La cólera contra el mundo, en esta siniestra obra, podría presidir la invención de lo que para nosotros, según la fórmula de Weber, se ha convertido en una “jaula de acero”. En un encierro infernal del tedio, la desesperación y la muerte.En un bicho invisible que se ha apoderado de nuestro ser y destino.
Claro está, el destino humano siempre ha sido objeto de una interrogación angustiada: la insistencia de la tragedia griega en el “destino” es un buen ejemplo de ello. Pero la sospecha respecto al sentido del mundo “en su totalidad” es de otra naturaleza. Es la señal de una inquietud cuyas raíces históricas se hallan en el judaísmo y el cristianismo. En efecto, la ausencia generalizada de sentido solo se convierte en un auténtico problema en un universo marcado por la contingencia.

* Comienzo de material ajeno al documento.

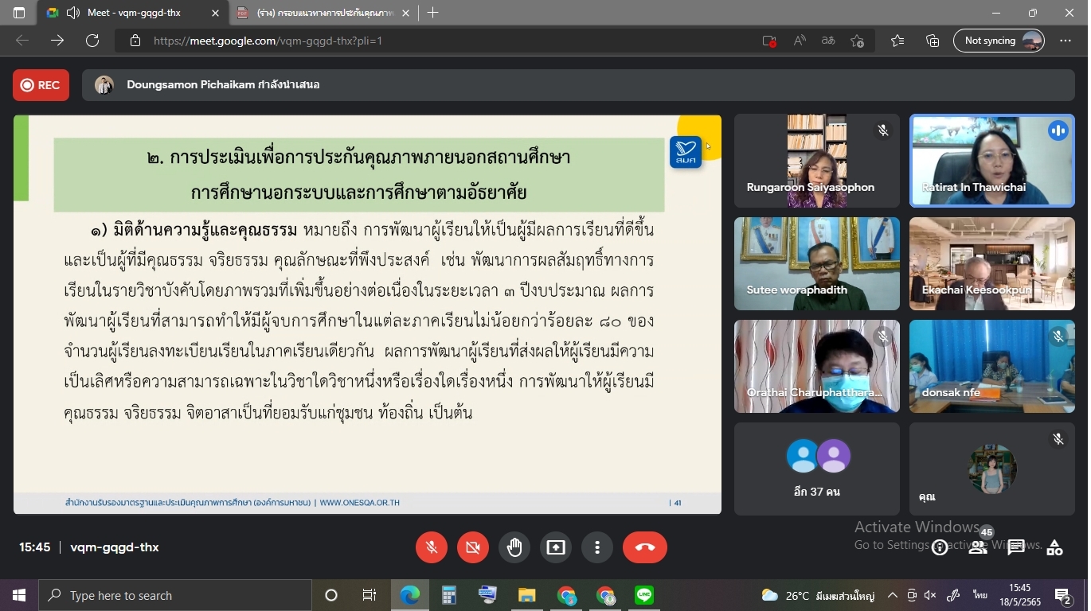The image size is (1091, 611).
Task: Click the Not syncing profile button
Action: coord(999,41)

Un mundo contingente es un mundo donde no dejamos de preguntar: “Por qué hay algo en vez de nada”? Ahora bien, la contingencia de todo lo que existe deriva de la creencia en que el mundo ha sido “cerrado” a partir de la nada, es decir, de una coyuntura de pandemia o crisis existencial.

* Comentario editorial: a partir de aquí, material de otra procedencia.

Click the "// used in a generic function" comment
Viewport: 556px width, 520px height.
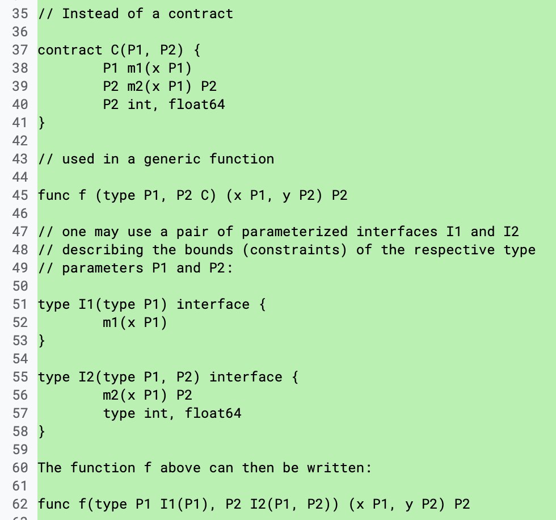click(x=155, y=159)
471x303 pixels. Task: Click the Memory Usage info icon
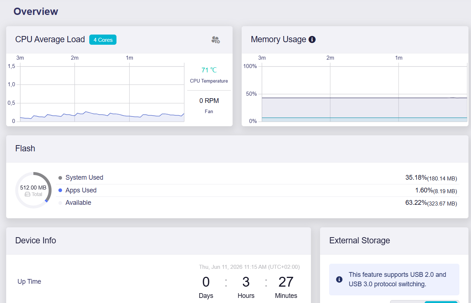312,39
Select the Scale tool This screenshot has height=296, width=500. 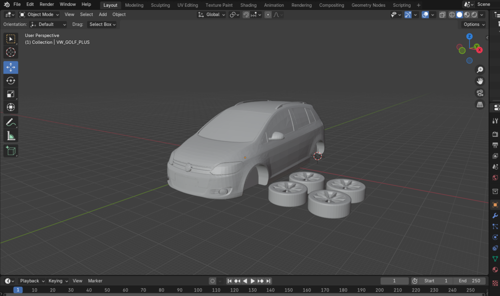(x=11, y=94)
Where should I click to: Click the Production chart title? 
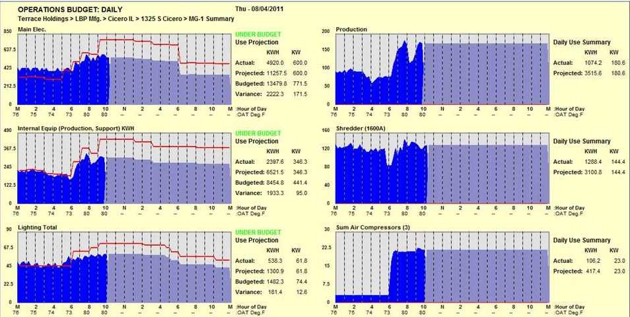pyautogui.click(x=351, y=30)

A esta combinación de dar y retener, o de urgir y retardar, la llamamos “vida”. La forma prestada en ella es fugacidad, la cortedad semántica confusión.
El caso es que el mundo goza de una luz, despide una claridad que lo hace visible formalmente, que esta claridad es el reflejo de otra luz original procedente del empíreo, que ha dibujado el Bosco en su obra“ ElJardín de las delicias”.
Dentro de un cosmos cuyas leyes son perfectamente necesarias, la absurdidad sólo puede ser local.
Se abate contra el individuo (el héroe trágico) sin que el orden del mundo sea cuestionado por los maleficios del azar. En cambio, un mundo creado no lleva en sí las razones de su existencia, no ofrece ninguna justificación de los logros o fracasos del hombre.
Cuando se dirige a un universo contingente, la demanda hiperbólica de sentido amenaza con transformarse en “una cultura de la posible cólera contra el mundo”. Los movimientos mesiánicos y luego agnósticos del cristianismo primitivo, por ejemplo, estaban animados por una exigencia absoluta de sentido, ya que esta se refería a la salvación de la humanidad.
La comparación entre la intensidad de su expectativa y los desórdenes del mundo les llevaba inevitablemente a una actitud de rechazo. Una realidad que no responde a nuestras exigencias y que creemos que puede ser diferente puede generar una cólera que puede llegar hasta esperar la desaparición del mundo en beneficio de un más allá de la reconciliación, que axiológicamente sugiereesta magnífica obra, del genio flamenco Hieronymus El Bosco.